Niçoise salad is a classic French salad originating from the city of Nice in the French Riviera. Filled with both fresh and cooked ingredients like tuna, hard-boiled eggs, tomatoes, green beans, lettuce, and boiled potatoes in a tangy lemon dressing, it's the perfect summertime salad.
In a small bowl, whisk together all of the ingredients for the lemon dressing until combined. Set aside.
Bring a large pot of salted water to a boil. Gently place the eggs in the water and cook for 7-10 minutes. Seven minutes will give jammier insides, whereas 9-10 minutes will result in more hard-boiled eggs. Carefully remove the eggs and transfer them to an ice bath for a few minutes, then gently crack, peel, and halve each one.
Bring a second pot of salted water to a boil. Add the baby potatoes and cook for 12-15 minutes or until fork tender. Using a slotted spoon, remove the potatoes from the pot (leaving the water in the pot). Transfer the potatoes to an ice bath, then cut them into quarters.
Return the water to a boil. Add the trimmed green beans. Blanch for 1-2 minutes or until they turn a bright green color. Transfer to an ice bath to chill before draining.
Over a large platter or salad plate, arrange the mixed greens. The greens will serve as the base for the salad.

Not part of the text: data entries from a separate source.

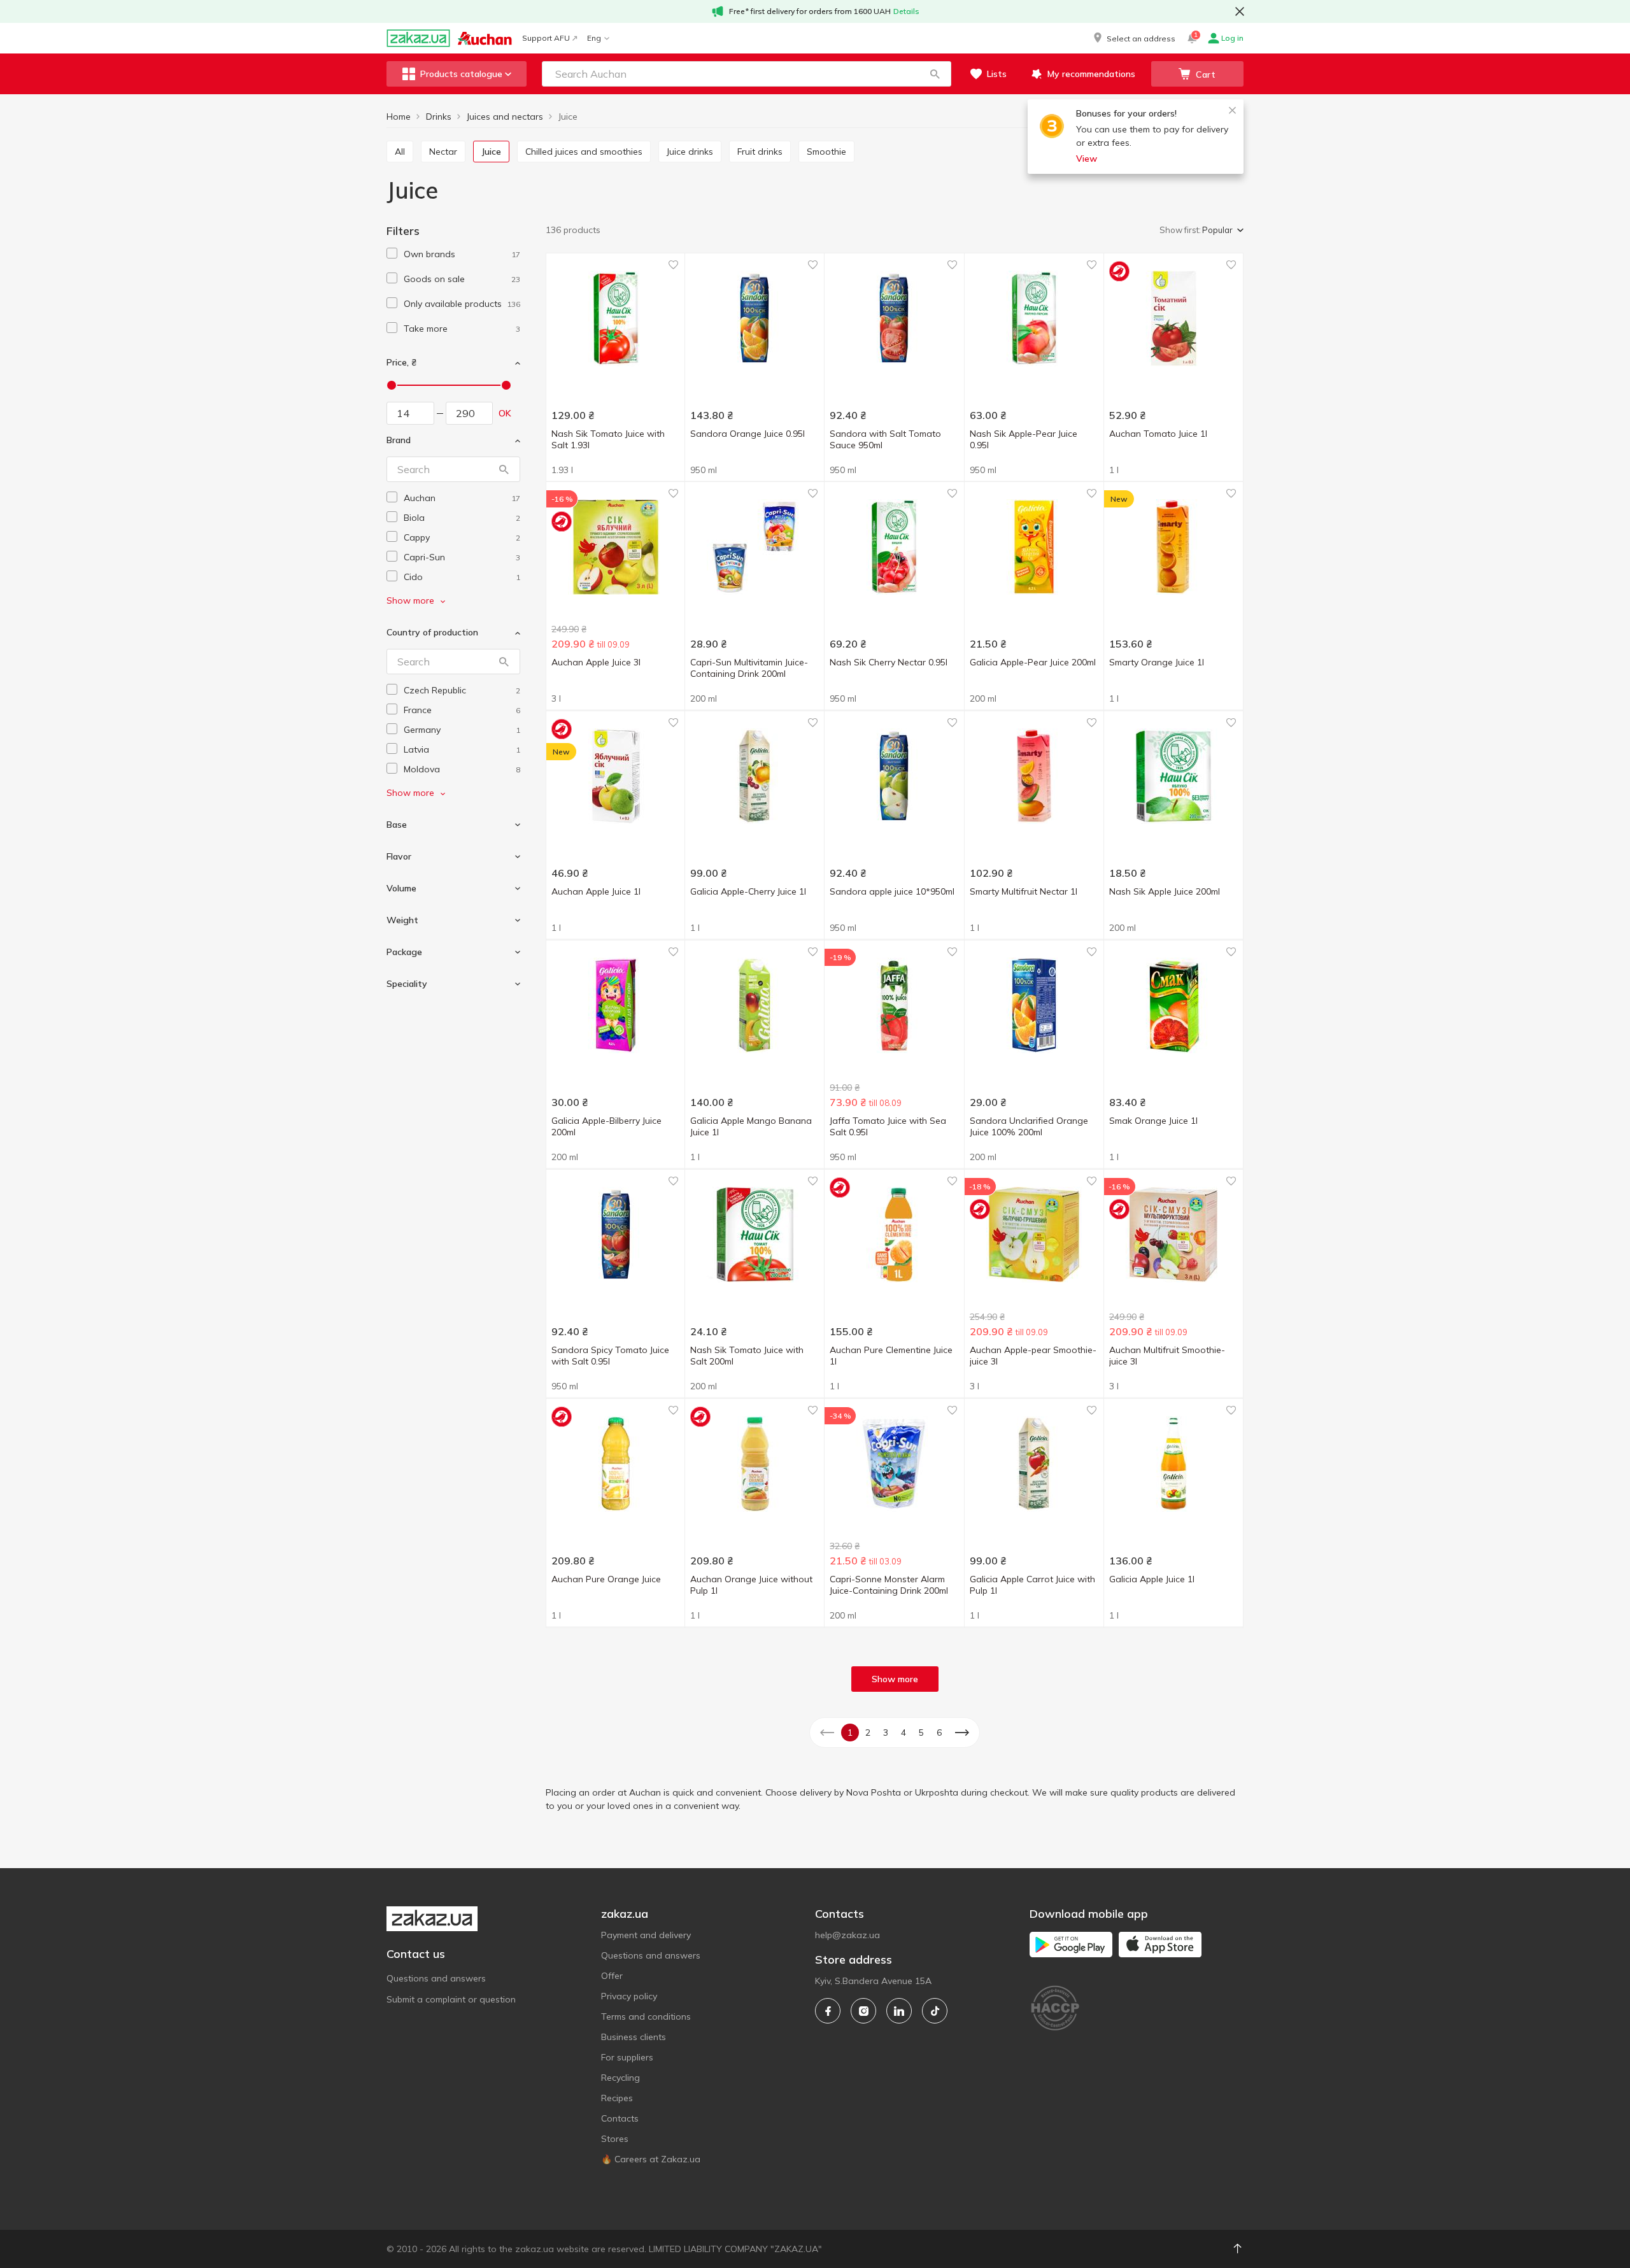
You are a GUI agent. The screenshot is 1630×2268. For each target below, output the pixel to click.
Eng (594, 38)
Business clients (633, 2037)
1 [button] (850, 1732)
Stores (614, 2138)
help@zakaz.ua (847, 1935)
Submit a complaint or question (451, 1999)
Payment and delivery (646, 1935)
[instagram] (863, 2010)
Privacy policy (629, 1996)
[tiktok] (934, 2010)
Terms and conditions (646, 2016)
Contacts (620, 2118)
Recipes (617, 2098)
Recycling (620, 2077)
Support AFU (546, 38)
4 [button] (903, 1732)
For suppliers (627, 2057)
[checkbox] (391, 253)
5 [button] (921, 1732)
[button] (1133, 38)
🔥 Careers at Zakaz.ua (650, 2159)
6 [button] (939, 1732)
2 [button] (867, 1732)
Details (906, 11)
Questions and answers (436, 1978)
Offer (612, 1975)
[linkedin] (899, 2010)
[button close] (1240, 11)
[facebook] (827, 2010)
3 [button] (885, 1732)
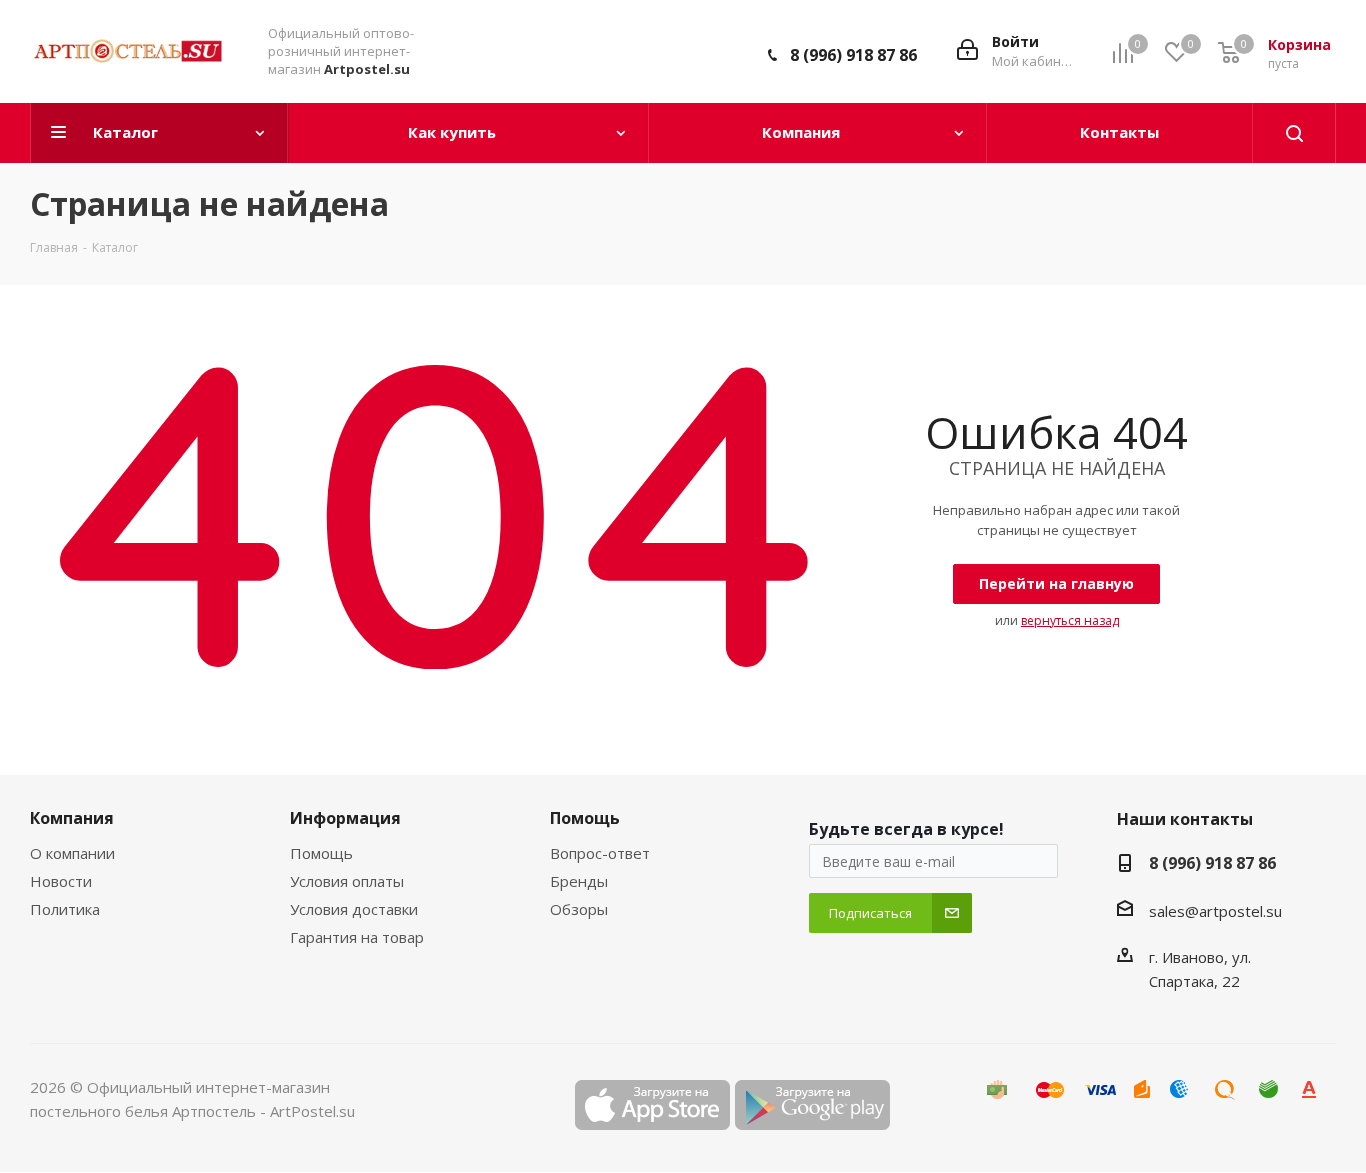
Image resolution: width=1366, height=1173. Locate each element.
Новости (61, 881)
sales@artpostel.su (1215, 911)
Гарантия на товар (357, 937)
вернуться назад (1070, 620)
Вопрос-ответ (600, 853)
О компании (72, 853)
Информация (345, 818)
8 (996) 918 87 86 (853, 55)
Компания (72, 818)
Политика (65, 909)
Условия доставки (354, 909)
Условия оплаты (347, 881)
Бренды (579, 881)
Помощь (321, 853)
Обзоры (579, 909)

Next, arrange the green beans, potatoes, eggs, olives, tomatoes, tuna, and red onion. Drizzle the dressing over the salad and gently toss (if desired).
Notes
Leftovers: For best results, store the salad ingredients separately in airtight containers in the refrigerator for up to two days. The salad dressing can be stored in an airtight container in the fridge for up to 2 weeks. Shake well before using.